— Aim of the exercise —
Where a line in the listing below contains the word "gallery", copy that line.
Top of Data for analysis
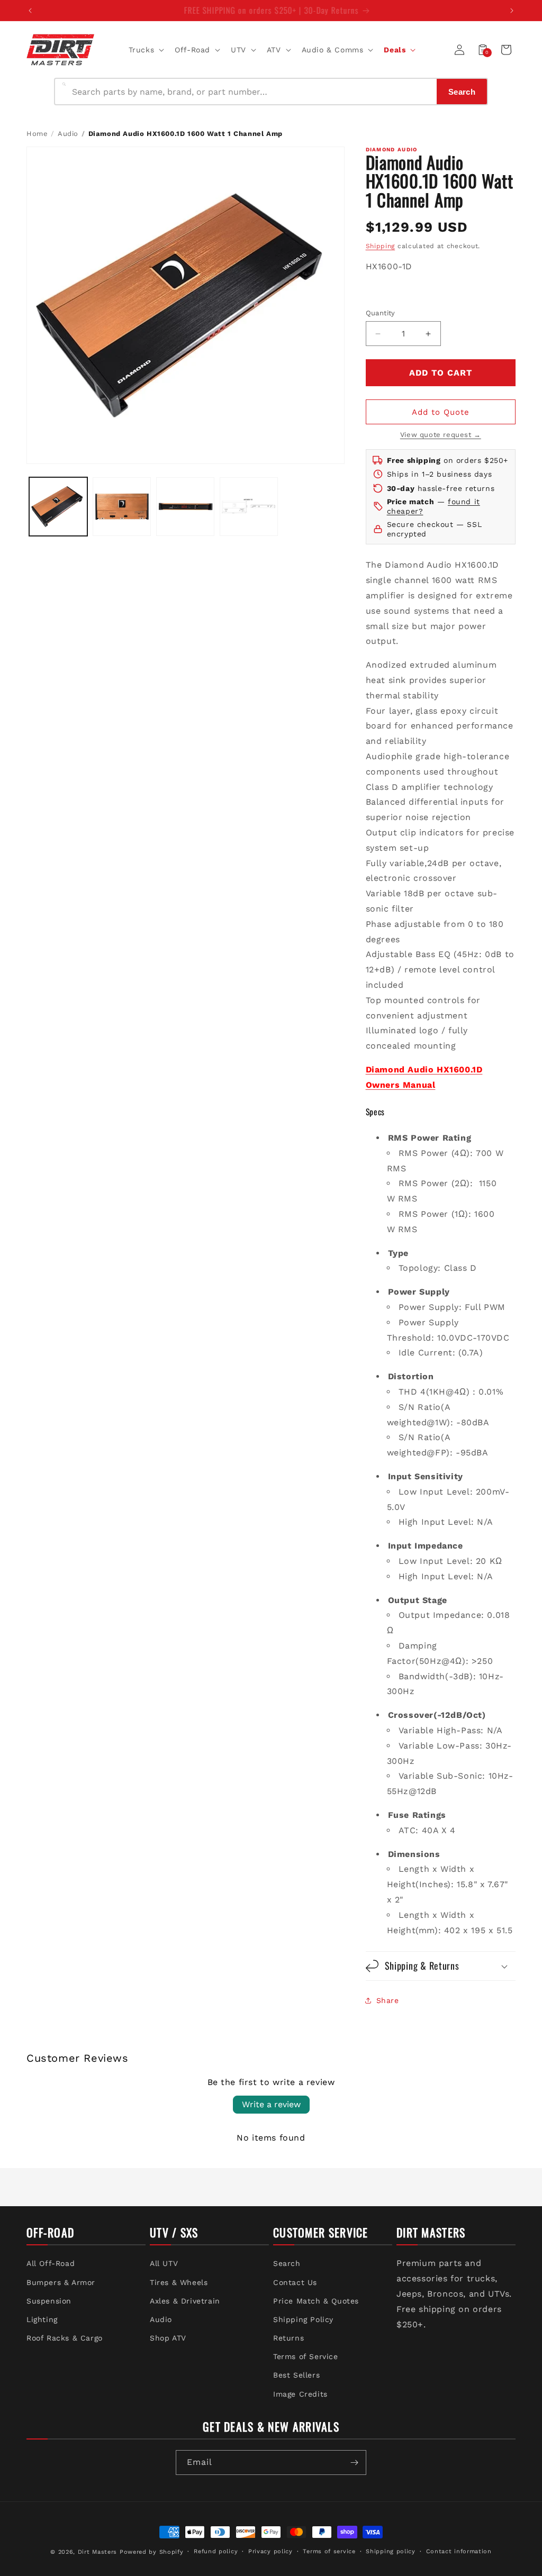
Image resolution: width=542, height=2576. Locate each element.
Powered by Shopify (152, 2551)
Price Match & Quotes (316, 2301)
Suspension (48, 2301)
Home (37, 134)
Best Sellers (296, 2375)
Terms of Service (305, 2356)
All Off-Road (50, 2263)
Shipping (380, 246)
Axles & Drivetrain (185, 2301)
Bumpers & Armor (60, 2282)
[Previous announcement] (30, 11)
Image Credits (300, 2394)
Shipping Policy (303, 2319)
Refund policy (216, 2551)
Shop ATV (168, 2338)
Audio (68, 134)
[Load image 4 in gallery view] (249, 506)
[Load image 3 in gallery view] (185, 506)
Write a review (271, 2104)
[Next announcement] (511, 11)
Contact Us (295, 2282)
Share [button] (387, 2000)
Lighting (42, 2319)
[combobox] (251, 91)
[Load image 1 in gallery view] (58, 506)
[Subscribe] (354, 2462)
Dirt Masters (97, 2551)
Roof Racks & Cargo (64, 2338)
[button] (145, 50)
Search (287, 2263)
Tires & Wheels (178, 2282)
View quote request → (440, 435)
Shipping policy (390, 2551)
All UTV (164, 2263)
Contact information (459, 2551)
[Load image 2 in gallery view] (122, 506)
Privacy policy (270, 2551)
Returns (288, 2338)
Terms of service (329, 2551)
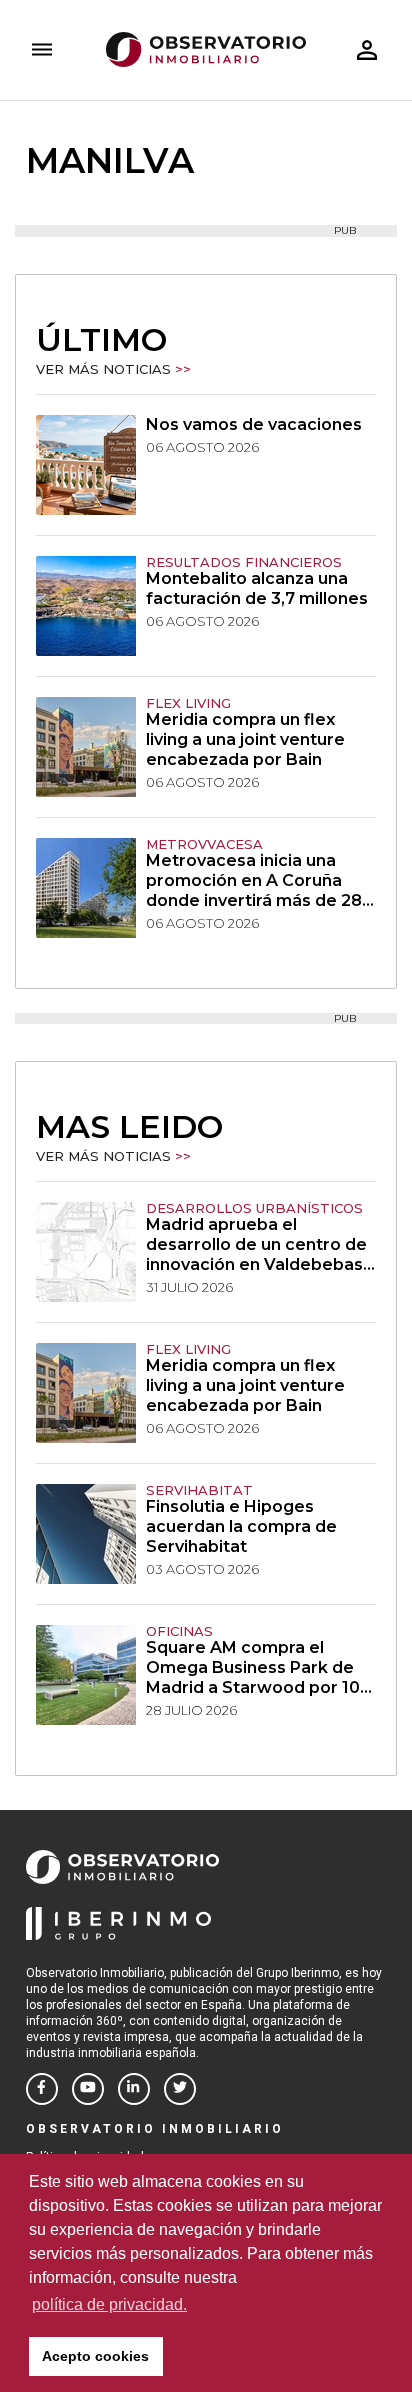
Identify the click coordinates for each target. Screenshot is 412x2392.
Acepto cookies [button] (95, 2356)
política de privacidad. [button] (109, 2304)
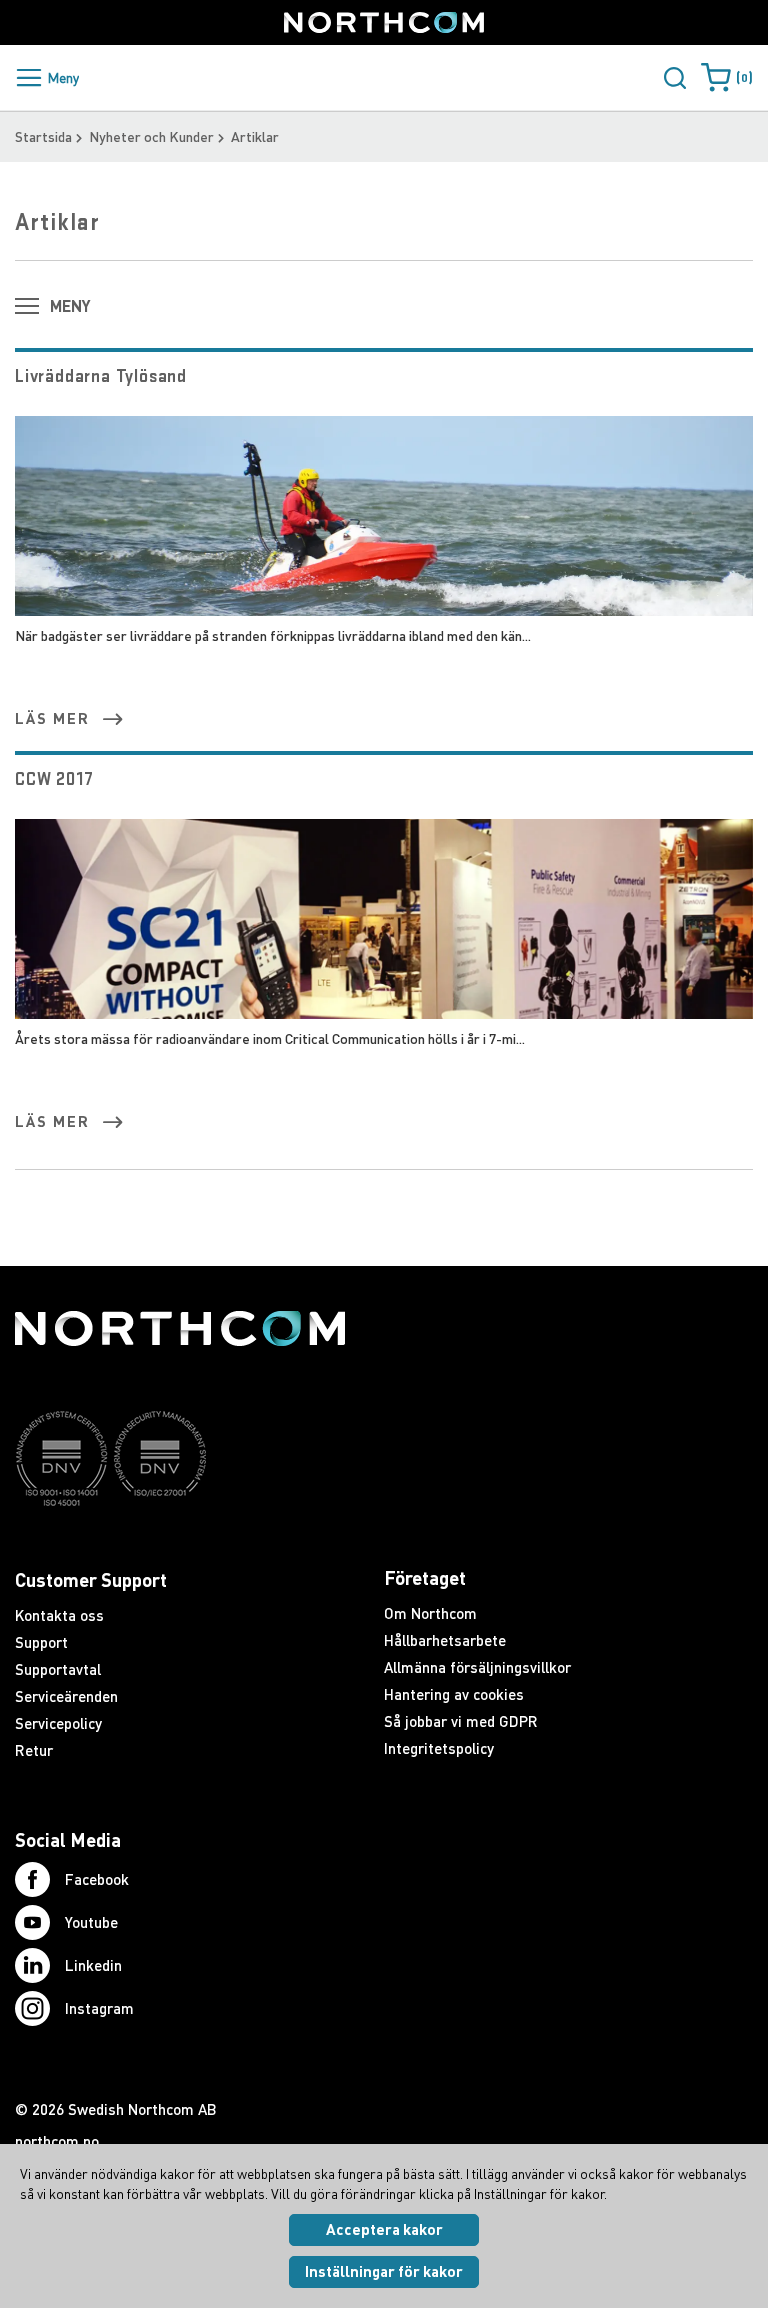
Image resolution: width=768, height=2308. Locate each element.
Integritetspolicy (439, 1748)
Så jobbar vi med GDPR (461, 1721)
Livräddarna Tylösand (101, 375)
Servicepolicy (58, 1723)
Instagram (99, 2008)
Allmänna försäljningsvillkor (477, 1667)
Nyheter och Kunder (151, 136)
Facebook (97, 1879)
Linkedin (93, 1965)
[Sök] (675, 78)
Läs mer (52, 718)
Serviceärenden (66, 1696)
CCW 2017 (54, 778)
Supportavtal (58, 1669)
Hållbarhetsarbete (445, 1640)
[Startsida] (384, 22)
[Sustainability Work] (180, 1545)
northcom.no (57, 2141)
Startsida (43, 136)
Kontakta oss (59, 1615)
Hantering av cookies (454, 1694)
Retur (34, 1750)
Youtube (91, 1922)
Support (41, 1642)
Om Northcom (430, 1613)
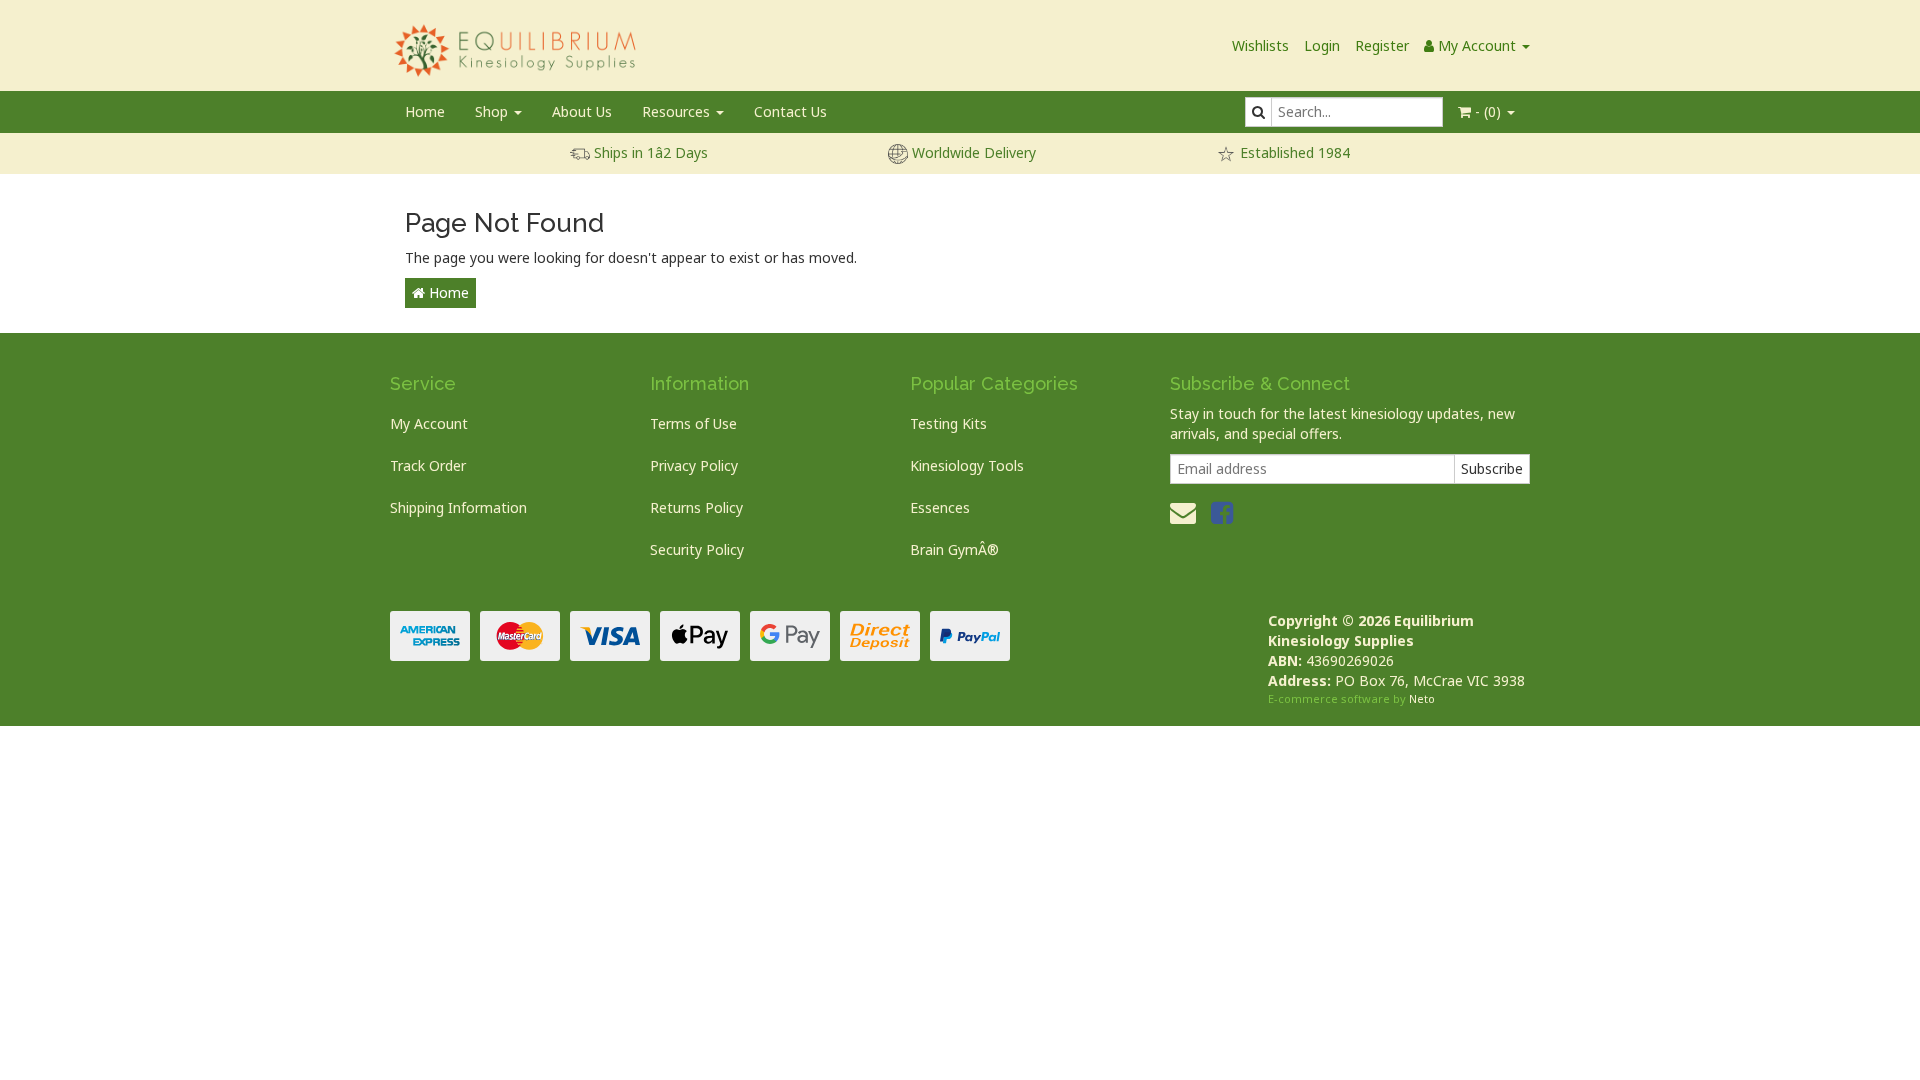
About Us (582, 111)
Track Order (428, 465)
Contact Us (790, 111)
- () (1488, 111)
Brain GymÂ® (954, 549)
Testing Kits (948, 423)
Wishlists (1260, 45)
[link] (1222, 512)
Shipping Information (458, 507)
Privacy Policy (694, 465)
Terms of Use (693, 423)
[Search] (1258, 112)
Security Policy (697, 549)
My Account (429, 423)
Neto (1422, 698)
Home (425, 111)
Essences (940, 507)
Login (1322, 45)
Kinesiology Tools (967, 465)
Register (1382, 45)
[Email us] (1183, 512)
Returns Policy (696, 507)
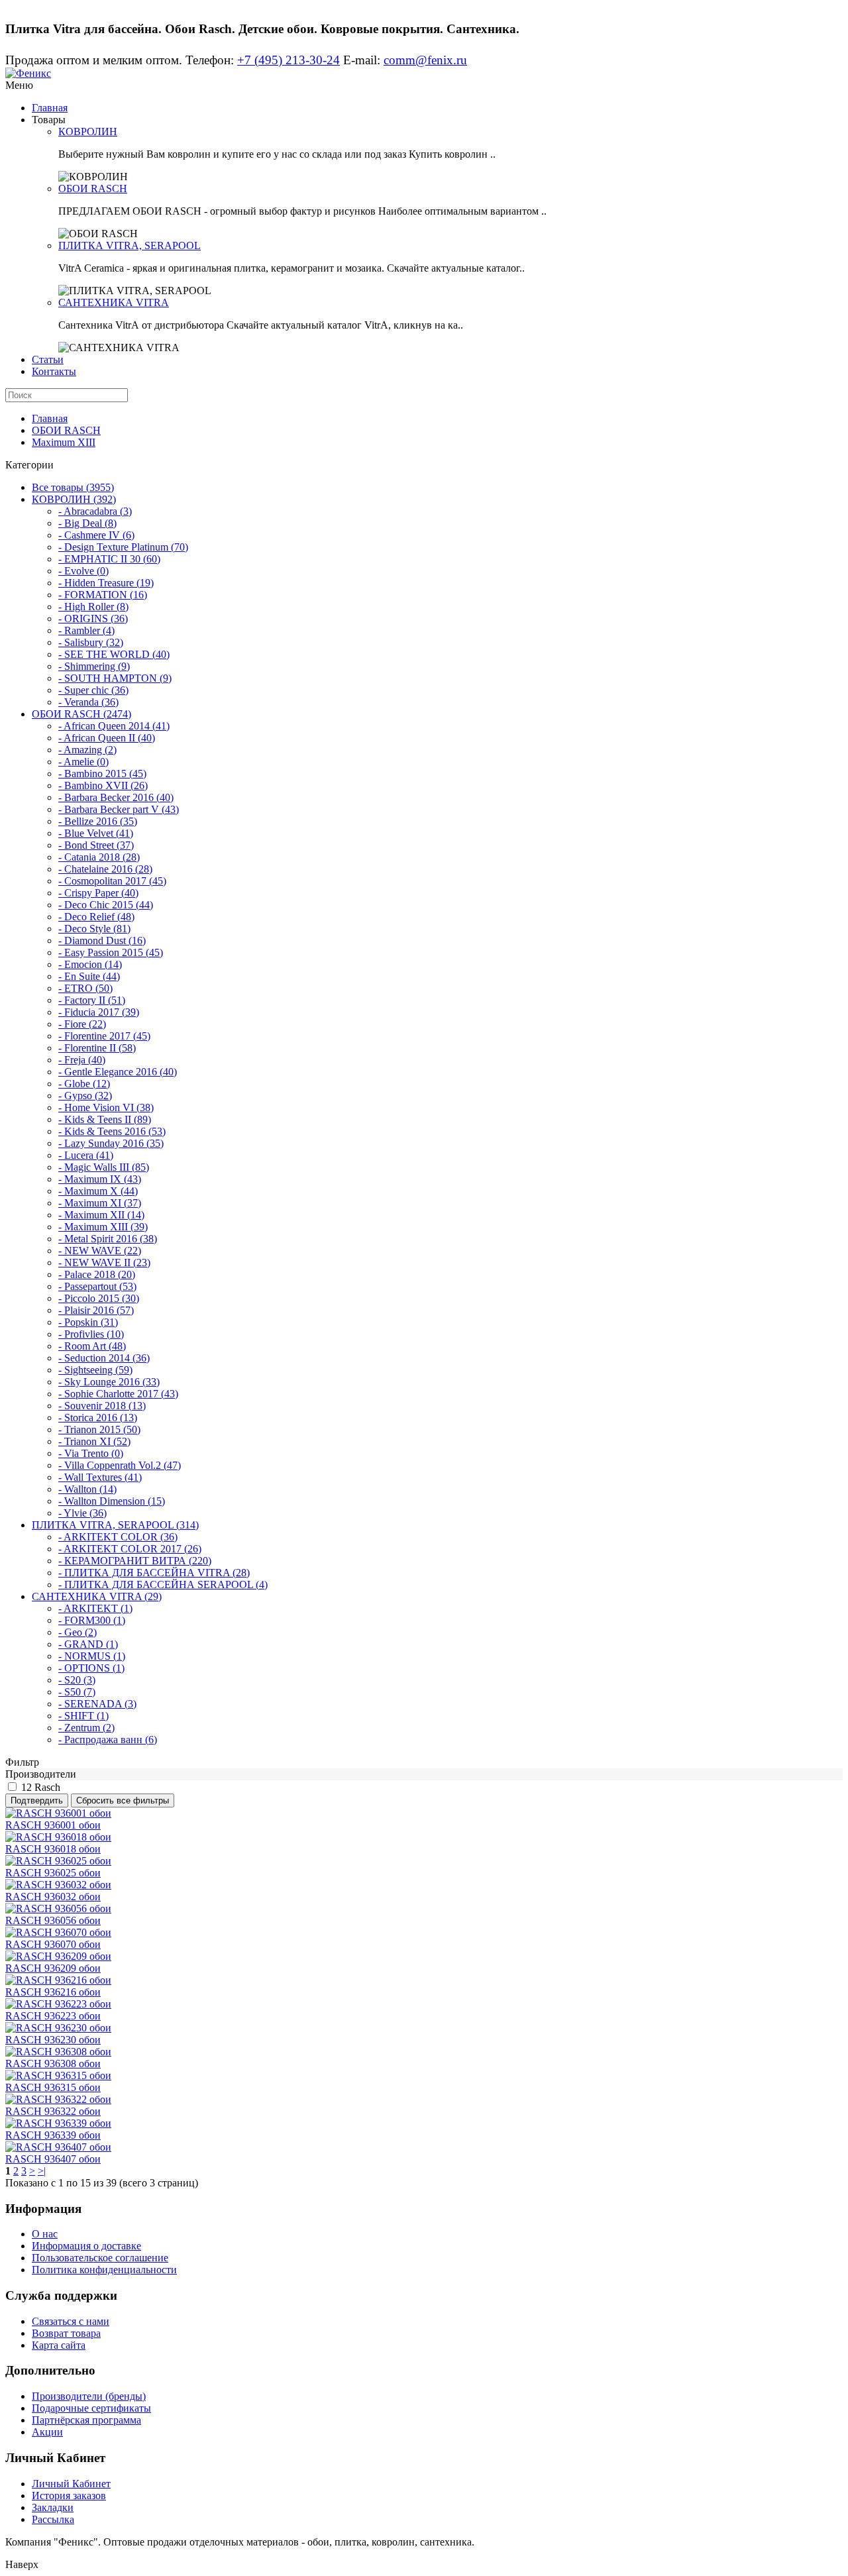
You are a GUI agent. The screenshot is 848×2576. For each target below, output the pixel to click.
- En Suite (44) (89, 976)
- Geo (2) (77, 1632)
Bottom of Data for analysis
— Exercise output —
[Load image 4 in gallery view] (249, 506)
[Load image 3 in gallery view] (185, 506)
[Load image 1 in gallery view] (58, 506)
[Load image 2 in gallery view] (122, 506)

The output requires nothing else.